**WHAT YOU NEED TO DO**
Using the entries that follow, write out the line containing "Task: Tap the", the line containing "Open asnawi_bhr's profile avatar", and every line between them, exactly and nothing else.

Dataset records
· · · · ·

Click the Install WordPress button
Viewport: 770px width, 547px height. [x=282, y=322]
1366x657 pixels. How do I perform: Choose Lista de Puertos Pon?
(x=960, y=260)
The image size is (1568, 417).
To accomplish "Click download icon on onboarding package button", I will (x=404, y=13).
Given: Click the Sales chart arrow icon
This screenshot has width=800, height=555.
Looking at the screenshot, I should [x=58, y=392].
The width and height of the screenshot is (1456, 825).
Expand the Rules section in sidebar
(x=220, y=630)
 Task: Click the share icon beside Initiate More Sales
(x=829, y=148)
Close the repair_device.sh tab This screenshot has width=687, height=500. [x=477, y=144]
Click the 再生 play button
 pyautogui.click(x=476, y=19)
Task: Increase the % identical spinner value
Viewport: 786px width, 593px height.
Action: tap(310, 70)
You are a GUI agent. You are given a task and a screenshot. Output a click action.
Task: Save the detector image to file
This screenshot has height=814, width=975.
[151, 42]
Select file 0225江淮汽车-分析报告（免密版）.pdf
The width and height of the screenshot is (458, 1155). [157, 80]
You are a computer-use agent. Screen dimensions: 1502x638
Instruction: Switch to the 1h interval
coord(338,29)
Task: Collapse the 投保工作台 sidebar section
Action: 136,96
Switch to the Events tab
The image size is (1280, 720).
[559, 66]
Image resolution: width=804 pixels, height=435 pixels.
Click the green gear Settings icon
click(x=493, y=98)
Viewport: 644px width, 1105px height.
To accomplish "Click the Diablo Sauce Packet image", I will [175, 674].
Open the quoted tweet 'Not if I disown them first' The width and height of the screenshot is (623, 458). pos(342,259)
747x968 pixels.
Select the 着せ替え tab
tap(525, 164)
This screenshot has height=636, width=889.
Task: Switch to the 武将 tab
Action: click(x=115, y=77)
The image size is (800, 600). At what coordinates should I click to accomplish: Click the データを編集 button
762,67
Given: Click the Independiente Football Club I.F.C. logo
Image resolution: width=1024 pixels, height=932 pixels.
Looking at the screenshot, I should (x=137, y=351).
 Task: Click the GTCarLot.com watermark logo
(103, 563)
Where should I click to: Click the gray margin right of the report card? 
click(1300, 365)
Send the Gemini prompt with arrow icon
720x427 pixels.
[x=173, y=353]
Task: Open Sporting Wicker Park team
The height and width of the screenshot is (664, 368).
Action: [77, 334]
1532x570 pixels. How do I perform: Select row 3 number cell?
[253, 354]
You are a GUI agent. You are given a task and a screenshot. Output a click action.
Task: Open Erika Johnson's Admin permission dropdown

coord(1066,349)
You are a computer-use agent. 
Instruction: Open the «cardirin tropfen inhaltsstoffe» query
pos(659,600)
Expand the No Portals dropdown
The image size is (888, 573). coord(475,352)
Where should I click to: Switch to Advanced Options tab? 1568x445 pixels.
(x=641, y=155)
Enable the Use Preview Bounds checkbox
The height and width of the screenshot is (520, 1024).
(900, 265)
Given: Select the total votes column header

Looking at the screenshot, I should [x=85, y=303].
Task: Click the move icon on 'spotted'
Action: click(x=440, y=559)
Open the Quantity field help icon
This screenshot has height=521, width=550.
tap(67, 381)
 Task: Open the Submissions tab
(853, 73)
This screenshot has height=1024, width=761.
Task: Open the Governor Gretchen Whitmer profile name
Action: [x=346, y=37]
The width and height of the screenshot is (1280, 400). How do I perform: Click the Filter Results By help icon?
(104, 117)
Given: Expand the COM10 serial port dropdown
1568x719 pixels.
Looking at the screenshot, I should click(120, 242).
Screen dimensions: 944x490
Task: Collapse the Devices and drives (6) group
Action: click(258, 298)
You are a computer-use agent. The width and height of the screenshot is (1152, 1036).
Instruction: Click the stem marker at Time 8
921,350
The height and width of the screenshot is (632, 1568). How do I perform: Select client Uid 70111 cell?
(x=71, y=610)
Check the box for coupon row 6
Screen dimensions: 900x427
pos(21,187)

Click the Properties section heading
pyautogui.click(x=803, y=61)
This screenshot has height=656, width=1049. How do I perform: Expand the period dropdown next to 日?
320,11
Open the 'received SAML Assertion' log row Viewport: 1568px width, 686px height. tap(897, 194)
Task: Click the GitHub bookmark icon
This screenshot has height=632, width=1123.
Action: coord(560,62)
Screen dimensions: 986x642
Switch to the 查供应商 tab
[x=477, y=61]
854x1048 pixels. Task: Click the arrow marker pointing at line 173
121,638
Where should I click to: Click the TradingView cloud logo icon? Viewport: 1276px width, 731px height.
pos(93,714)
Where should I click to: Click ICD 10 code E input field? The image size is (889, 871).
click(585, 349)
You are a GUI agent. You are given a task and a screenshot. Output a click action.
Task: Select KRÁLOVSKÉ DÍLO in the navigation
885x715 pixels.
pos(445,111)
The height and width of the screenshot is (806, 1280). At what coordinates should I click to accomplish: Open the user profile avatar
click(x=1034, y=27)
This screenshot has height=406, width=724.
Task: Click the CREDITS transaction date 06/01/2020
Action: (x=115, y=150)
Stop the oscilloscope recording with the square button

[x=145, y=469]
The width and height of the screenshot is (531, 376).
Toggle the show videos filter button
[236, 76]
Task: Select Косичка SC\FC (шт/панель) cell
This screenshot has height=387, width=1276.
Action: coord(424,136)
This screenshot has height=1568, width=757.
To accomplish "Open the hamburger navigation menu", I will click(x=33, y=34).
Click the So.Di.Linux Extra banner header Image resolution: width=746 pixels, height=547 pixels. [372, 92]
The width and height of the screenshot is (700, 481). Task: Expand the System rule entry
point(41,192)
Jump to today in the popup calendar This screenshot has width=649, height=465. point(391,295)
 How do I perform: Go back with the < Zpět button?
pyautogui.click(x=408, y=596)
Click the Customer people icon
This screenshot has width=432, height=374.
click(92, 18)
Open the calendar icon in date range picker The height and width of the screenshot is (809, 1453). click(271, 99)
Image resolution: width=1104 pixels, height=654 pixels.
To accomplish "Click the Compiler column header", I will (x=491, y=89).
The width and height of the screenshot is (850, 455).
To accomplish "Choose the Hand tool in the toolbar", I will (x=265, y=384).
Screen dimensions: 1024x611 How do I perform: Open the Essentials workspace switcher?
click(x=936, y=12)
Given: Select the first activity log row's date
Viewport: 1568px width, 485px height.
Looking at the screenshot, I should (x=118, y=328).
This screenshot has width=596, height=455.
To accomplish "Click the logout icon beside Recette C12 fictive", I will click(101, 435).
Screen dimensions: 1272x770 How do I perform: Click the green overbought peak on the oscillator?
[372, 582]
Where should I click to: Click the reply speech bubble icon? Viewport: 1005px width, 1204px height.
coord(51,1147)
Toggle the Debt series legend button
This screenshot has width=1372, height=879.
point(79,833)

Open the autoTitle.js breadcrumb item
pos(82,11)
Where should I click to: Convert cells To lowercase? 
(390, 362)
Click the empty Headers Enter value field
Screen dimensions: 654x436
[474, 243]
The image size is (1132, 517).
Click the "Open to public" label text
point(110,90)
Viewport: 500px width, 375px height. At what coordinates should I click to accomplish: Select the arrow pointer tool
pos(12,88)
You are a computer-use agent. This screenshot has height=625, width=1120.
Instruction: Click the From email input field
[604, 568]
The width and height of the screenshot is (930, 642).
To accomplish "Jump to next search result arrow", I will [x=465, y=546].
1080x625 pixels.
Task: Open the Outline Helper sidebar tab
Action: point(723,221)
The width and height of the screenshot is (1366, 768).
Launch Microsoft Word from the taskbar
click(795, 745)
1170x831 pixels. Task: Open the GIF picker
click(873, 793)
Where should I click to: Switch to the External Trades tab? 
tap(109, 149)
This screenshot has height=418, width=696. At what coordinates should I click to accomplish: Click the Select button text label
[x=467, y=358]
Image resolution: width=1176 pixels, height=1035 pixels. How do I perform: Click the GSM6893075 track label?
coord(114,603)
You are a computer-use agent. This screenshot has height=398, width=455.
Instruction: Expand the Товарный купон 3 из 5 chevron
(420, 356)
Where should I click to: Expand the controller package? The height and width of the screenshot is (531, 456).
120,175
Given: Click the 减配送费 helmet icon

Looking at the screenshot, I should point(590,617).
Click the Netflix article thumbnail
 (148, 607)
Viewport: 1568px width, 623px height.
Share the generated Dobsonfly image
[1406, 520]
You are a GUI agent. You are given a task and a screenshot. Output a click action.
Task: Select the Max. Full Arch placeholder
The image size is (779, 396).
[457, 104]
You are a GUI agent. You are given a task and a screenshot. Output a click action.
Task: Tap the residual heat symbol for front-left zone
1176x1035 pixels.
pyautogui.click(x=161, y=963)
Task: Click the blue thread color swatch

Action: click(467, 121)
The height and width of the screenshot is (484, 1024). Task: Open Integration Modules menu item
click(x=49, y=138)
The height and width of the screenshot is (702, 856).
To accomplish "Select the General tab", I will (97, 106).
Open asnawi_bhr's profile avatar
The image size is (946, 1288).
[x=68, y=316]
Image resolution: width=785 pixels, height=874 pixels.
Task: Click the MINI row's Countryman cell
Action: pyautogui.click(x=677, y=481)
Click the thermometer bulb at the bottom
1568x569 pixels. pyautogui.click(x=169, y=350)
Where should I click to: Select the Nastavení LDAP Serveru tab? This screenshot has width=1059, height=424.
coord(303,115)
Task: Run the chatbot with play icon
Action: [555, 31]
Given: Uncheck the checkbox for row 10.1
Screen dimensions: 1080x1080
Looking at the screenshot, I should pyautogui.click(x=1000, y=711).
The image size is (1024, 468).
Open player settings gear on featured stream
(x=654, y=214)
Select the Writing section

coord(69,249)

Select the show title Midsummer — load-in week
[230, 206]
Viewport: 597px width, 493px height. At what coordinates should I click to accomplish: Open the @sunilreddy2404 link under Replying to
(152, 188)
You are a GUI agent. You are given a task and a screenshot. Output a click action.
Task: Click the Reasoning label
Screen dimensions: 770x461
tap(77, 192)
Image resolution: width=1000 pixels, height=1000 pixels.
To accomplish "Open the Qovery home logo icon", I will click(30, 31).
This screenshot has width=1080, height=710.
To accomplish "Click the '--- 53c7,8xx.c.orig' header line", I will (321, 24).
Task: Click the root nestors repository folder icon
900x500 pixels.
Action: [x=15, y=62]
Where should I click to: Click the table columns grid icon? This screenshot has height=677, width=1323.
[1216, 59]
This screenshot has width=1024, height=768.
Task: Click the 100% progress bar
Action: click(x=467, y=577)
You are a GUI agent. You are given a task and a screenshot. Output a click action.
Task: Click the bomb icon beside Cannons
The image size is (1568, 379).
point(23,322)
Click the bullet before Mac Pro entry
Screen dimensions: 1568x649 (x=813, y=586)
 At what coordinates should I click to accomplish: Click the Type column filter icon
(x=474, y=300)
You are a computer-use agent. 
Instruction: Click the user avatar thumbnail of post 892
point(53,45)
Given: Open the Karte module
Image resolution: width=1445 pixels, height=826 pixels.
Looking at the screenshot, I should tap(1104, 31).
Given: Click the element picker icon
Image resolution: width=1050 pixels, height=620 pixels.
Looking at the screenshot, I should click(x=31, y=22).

· · · · ·

**OUTPUT**
Task: Tap the residual heat symbol for front-left zone
1176x1035 pixels.
pyautogui.click(x=161, y=963)
Task: Click the blue thread color swatch

Action: click(467, 121)
The height and width of the screenshot is (484, 1024). Task: Open Integration Modules menu item
click(x=49, y=138)
The height and width of the screenshot is (702, 856).
To accomplish "Select the General tab", I will (97, 106).
Open asnawi_bhr's profile avatar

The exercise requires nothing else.